Au cours de l’interview sur CNN, Waters a expliqué pourquoi, lors de ses concerts, il place le président Joe Biden, un «criminel de guerre» qui «ne fait que commencer», sur une liste au même titre que tous les autres présidents américains depuis Ronald Reagan.

En passant en revue les faits ayant motivé sa caractérisation de Biden, Waters a montré que Smerconish – qui se présente dans son émission hebdomadaire sur CNN et dans d’autres activités journalistiques comme un commentateur «équilibré» – n’est qu’un autre porte-parole de la propagande américaine.

Waters a expliqué que Biden «jette de l’huile sur le feu en Ukraine pour commencer. C’est là un crime énorme». Lorsque le musicien a fait remarquer qu’il s’agissait d’une «guerre horrible et épouvantable» avec la Russie, Smerconish est intervenu: «Mais vous blâmez la partie qui a été envahie. Allez, vous avez inversé les choses».

«Cette guerre», a répondu Waters, «est essentiellement liée à l’action et à la réaction de l’OTAN qui pousse jusqu’à la frontière russe, ce qu’elle avait promis de ne pas faire lorsque [Mikhail] Gorbatchev a négocié le retrait de l’URSS de toute l’Europe de l’Est».

De manière significative, lorsqu’une transcription de l’interview s’est trouvée en ligne, les producteurs de CNN avaient supprimé une partie des commentaires de Waters. Parlant du président ukrainien Volodymyr Zelensky, Waters a suggéré que «soit quelqu’un a chuchoté à son oreille [Zelensky], soit il a complètement changé d’avis sur faire la paix dans le Donbass, sur la consolidation de l’accord de Minsk et sur parvenir à la paix avec ses voisins russes» et éviter la nécessité d’une guerre.

Smerconish a ensuite demandé: «Qu’en est-il de notre rôle de libérateurs?», ce à quoi Waters a répondu: «Vous n’avez aucun rôle de libérateurs». Lorsque Smerconish a pointé du doigt l’intervention des États-Unis dans la Seconde Guerre mondiale, Waters a observé: «Dieu merci, les Russes avaient déjà presque gagné cette guerre sanglante à ce moment-là. N’oubliez pas que 23  millions de Russes sont morts pour nous protéger, vous et moi, de la menace nazie».

Cela a incité Smerconish à affirmer que la Russie aurait dû «tirer la leçon de la guerre» et ne pas «envahir l’Ukraine». Waters a répondu au commentateur de CNN: «Je vous suggère, Michael, d’aller lire un peu plus et d’essayer de comprendre ce que les États-Unis feraient si les Chinois envoyaient des missiles nucléaires au Mexique et au Canada».

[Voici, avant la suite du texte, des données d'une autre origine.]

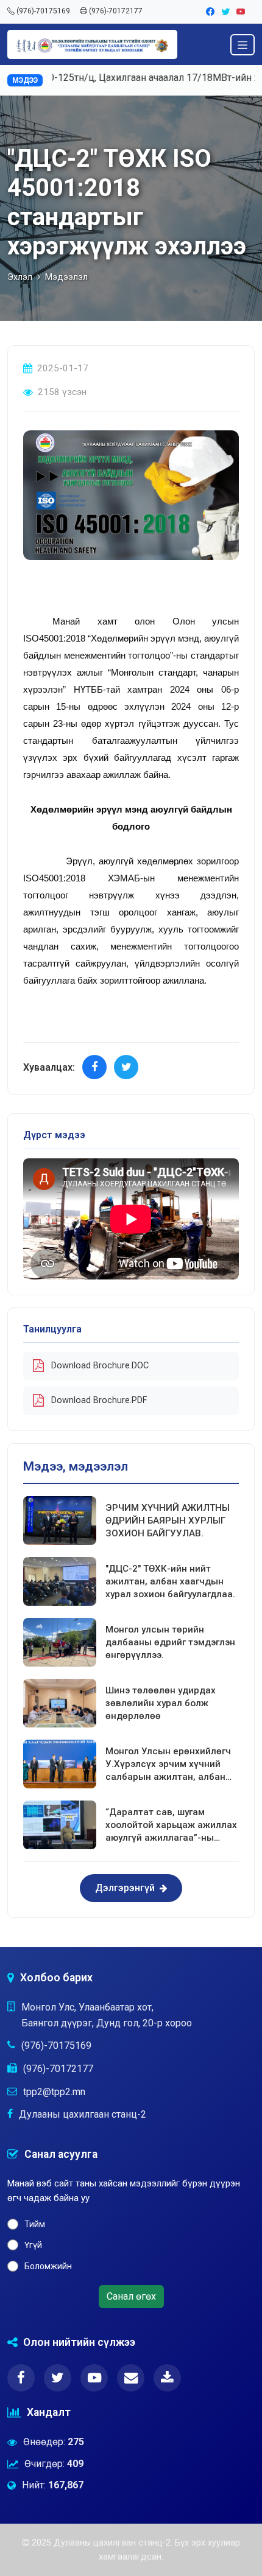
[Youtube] (240, 11)
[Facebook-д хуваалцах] (94, 1067)
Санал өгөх (131, 2296)
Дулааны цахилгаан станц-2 (82, 2114)
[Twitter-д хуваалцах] (126, 1067)
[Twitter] (226, 11)
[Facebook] (211, 11)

Smerconish a lancé: «Les Chinois sont trop occupés à encercler Taïwan, au moment où nous parlons». Waters s’est animé: «Ils n’encerclent pas Taïwan. Taïwan fait partie de la Chine. Et cela a été accepté par l’ensemble de la communauté internationale depuis 1948 et, si vous ne le savez pas, vous ne lisez pas assez».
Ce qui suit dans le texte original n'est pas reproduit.